The case for privatising the East Coast Main Line lies in ruins - and it's the Con-Dems themselves who have destroyed it.

The case for privatising the East Coast Main Line lies in ruins - and it's the Con-Dems themselves who have destroyed it.

Their leaked prospectus reveals what lies in store if the franchise is taken out of public control. It's great news for profiteers but grim reading for passengers, who face fewer trains, a worse service and even the return of third-class carriages, not seen on our railways since 1956.

The Con-Dems won't even expect the new franchise holders to pay anything like the £200m-plus a year that the current publicly owned operator East Coast has returned to the taxpayer.

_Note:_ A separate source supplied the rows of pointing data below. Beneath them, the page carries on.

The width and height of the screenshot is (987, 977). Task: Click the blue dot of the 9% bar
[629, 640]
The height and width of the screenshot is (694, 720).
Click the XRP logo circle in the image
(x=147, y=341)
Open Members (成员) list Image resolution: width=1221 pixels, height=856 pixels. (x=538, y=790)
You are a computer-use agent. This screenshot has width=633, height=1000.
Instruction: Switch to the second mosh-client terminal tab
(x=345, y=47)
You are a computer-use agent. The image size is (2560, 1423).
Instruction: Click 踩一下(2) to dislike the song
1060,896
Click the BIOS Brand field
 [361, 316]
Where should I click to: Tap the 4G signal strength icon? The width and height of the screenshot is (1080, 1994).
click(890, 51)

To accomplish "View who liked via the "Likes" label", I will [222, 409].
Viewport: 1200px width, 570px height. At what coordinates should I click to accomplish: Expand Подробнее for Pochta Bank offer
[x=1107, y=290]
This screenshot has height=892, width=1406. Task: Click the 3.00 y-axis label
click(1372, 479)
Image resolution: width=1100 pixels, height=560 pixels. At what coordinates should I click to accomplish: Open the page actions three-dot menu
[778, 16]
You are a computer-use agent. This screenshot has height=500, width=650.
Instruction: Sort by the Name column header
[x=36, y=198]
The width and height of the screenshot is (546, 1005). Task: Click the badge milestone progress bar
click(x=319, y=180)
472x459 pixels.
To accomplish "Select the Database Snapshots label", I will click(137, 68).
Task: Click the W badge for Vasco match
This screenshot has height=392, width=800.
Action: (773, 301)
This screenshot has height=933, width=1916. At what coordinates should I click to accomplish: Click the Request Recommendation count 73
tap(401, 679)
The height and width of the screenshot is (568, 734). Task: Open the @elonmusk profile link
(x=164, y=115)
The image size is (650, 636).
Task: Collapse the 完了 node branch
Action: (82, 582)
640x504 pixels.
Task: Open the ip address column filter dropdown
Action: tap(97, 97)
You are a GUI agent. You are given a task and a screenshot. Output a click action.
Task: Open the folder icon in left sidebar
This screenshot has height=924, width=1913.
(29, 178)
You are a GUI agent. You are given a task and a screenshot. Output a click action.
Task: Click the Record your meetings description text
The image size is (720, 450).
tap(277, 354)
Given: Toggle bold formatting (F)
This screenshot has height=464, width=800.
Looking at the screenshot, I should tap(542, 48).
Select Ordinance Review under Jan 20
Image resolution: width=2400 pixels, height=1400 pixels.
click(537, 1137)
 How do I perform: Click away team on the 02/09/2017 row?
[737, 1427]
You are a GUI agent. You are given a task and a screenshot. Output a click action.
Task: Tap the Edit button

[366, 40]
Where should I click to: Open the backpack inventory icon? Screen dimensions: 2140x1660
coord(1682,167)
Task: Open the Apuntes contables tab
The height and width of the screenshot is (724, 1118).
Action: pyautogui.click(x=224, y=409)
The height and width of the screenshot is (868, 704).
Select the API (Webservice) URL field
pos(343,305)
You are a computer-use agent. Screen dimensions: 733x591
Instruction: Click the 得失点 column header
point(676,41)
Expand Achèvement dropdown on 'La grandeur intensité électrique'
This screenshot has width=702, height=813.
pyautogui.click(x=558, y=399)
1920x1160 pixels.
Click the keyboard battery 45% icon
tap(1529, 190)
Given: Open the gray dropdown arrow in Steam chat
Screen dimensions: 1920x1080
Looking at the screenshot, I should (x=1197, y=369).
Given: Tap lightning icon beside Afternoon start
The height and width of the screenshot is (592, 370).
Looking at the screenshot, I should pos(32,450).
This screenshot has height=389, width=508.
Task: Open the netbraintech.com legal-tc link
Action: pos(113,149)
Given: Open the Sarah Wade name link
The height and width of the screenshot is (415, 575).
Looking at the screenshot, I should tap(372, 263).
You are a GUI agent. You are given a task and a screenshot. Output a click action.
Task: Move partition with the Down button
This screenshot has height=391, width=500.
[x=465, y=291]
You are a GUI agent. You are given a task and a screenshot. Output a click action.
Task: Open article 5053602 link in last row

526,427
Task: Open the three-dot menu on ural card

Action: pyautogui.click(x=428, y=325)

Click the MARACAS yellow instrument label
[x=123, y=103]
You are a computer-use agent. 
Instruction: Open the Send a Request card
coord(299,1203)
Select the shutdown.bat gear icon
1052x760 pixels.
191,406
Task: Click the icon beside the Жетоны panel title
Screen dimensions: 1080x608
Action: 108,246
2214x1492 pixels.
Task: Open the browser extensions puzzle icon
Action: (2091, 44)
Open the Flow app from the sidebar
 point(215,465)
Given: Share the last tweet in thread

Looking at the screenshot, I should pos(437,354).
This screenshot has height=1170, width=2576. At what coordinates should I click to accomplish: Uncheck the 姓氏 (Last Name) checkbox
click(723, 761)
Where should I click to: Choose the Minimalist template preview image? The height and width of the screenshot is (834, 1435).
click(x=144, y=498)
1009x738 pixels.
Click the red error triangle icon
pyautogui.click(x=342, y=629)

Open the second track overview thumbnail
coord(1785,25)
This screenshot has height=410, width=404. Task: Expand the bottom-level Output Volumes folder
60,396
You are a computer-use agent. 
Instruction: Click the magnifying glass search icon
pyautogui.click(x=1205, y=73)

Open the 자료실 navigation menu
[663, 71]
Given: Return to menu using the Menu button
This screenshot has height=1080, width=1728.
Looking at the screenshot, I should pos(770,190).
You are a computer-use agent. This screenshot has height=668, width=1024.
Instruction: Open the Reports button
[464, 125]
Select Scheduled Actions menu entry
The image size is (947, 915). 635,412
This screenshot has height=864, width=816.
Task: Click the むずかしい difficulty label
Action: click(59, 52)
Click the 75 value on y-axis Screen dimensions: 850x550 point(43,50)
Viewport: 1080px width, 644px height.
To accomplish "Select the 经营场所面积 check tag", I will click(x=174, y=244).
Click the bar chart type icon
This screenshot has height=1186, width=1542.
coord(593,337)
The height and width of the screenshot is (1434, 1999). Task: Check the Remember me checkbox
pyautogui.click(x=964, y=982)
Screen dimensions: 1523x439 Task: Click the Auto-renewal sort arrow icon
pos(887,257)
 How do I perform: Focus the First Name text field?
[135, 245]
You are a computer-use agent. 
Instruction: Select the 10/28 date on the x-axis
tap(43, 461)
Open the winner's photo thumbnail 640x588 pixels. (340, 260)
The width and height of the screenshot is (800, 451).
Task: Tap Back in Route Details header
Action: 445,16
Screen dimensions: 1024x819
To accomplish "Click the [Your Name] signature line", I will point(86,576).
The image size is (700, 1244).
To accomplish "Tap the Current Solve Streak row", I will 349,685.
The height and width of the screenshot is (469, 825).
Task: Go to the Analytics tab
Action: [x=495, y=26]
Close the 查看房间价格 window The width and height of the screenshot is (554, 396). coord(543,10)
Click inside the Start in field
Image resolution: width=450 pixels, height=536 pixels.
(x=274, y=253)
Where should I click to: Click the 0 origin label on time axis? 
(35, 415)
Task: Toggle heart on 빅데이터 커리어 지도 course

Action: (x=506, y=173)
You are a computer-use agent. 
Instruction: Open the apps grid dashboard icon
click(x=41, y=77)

Ministers have also gone to desperate lengths to hide the blindingly obvious - that East Coast has been a roaring success and the only sane option is to keep the franchise in public hands.

It's what the public want, with tens of thousands signing a petition opposing reprivatisation of the franchise.

It's what rail workers want, because they know how devastating privatisation has been for Britain's rail network and how privateers seek to slash jobs, cut pay and endanger lives at every turn.

It's what passengers want, because they are sick of a succession of private companies making a hash of running the line and tired of endless rip-off price rises to satisfy shareholders' demands for ever greater profit.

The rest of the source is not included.